### Activity
Keeping every line intact, repeat the data word for word.

(Extracted data entries)
:::

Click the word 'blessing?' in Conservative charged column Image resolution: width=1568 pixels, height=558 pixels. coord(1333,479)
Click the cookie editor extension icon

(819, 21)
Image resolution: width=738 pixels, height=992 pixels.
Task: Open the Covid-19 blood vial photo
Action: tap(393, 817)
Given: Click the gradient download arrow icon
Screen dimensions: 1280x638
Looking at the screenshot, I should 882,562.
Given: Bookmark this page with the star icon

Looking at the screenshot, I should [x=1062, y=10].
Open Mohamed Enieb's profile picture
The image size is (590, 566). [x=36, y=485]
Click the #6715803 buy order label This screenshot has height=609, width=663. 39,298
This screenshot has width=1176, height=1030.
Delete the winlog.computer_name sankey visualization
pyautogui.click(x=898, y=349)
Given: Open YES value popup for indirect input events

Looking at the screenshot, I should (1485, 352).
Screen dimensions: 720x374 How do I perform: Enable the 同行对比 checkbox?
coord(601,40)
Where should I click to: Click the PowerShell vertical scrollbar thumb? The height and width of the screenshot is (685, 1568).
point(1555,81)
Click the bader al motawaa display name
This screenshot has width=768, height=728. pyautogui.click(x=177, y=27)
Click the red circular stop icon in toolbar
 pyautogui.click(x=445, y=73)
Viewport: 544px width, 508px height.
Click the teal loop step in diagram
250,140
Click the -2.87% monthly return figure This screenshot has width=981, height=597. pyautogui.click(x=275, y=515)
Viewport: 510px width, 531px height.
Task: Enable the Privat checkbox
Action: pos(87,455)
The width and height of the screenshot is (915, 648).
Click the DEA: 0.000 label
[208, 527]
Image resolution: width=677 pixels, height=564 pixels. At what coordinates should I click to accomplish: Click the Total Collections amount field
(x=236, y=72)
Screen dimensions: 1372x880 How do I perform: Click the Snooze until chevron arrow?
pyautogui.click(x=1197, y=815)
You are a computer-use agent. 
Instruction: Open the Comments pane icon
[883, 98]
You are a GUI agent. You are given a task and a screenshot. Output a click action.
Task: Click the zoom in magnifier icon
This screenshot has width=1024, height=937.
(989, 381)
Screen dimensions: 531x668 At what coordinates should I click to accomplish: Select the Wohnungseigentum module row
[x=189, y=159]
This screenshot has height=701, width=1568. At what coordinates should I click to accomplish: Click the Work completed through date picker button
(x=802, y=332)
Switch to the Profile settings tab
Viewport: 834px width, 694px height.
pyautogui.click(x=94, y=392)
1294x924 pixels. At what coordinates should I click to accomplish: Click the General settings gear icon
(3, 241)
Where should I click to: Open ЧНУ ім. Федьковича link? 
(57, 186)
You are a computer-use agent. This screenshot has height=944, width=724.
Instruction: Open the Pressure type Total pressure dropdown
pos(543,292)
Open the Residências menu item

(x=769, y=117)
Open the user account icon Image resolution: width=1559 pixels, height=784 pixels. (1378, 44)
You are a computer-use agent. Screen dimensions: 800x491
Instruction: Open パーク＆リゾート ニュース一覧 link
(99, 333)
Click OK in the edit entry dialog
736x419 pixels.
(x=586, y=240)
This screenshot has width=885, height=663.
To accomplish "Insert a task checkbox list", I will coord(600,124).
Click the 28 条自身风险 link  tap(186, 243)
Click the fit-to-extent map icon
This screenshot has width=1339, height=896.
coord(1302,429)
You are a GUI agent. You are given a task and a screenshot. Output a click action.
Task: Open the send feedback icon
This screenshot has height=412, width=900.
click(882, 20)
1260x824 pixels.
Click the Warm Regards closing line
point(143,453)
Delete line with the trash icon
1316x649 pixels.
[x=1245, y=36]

:::

### Solution for this task
Click the word 'blessing?' in Conservative charged column Image resolution: width=1568 pixels, height=558 pixels. coord(1333,479)
Click the cookie editor extension icon

(819, 21)
Image resolution: width=738 pixels, height=992 pixels.
Task: Open the Covid-19 blood vial photo
Action: tap(393, 817)
Given: Click the gradient download arrow icon
Screen dimensions: 1280x638
Looking at the screenshot, I should 882,562.
Given: Bookmark this page with the star icon

Looking at the screenshot, I should [x=1062, y=10].
Open Mohamed Enieb's profile picture
The image size is (590, 566). [x=36, y=485]
Click the #6715803 buy order label This screenshot has height=609, width=663. 39,298
This screenshot has width=1176, height=1030.
Delete the winlog.computer_name sankey visualization
pyautogui.click(x=898, y=349)
Given: Open YES value popup for indirect input events

Looking at the screenshot, I should (1485, 352).
Screen dimensions: 720x374 How do I perform: Enable the 同行对比 checkbox?
coord(601,40)
Where should I click to: Click the PowerShell vertical scrollbar thumb? The height and width of the screenshot is (685, 1568).
point(1555,81)
Click the bader al motawaa display name
This screenshot has width=768, height=728. pyautogui.click(x=177, y=27)
Click the red circular stop icon in toolbar
 pyautogui.click(x=445, y=73)
Viewport: 544px width, 508px height.
Click the teal loop step in diagram
250,140
Click the -2.87% monthly return figure This screenshot has width=981, height=597. pyautogui.click(x=275, y=515)
Viewport: 510px width, 531px height.
Task: Enable the Privat checkbox
Action: pos(87,455)
The width and height of the screenshot is (915, 648).
Click the DEA: 0.000 label
[208, 527]
Image resolution: width=677 pixels, height=564 pixels. At what coordinates should I click to accomplish: Click the Total Collections amount field
(x=236, y=72)
Screen dimensions: 1372x880 How do I perform: Click the Snooze until chevron arrow?
pyautogui.click(x=1197, y=815)
You are a computer-use agent. 
Instruction: Open the Comments pane icon
[883, 98]
You are a GUI agent. You are given a task and a screenshot. Output a click action.
Task: Click the zoom in magnifier icon
This screenshot has width=1024, height=937.
(989, 381)
Screen dimensions: 531x668 At what coordinates should I click to accomplish: Select the Wohnungseigentum module row
[x=189, y=159]
This screenshot has height=701, width=1568. At what coordinates should I click to accomplish: Click the Work completed through date picker button
(x=802, y=332)
Switch to the Profile settings tab
Viewport: 834px width, 694px height.
pyautogui.click(x=94, y=392)
1294x924 pixels. At what coordinates should I click to accomplish: Click the General settings gear icon
(3, 241)
Where should I click to: Open ЧНУ ім. Федьковича link? 
(57, 186)
You are a computer-use agent. This screenshot has height=944, width=724.
Instruction: Open the Pressure type Total pressure dropdown
pos(543,292)
Open the Residências menu item

(x=769, y=117)
Open the user account icon Image resolution: width=1559 pixels, height=784 pixels. (1378, 44)
You are a computer-use agent. Screen dimensions: 800x491
Instruction: Open パーク＆リゾート ニュース一覧 link
(99, 333)
Click OK in the edit entry dialog
736x419 pixels.
(x=586, y=240)
This screenshot has width=885, height=663.
To accomplish "Insert a task checkbox list", I will coord(600,124).
Click the 28 条自身风险 link  tap(186, 243)
Click the fit-to-extent map icon
This screenshot has width=1339, height=896.
coord(1302,429)
You are a GUI agent. You are given a task and a screenshot. Output a click action.
Task: Open the send feedback icon
This screenshot has height=412, width=900.
click(882, 20)
1260x824 pixels.
Click the Warm Regards closing line
point(143,453)
Delete line with the trash icon
1316x649 pixels.
[x=1245, y=36]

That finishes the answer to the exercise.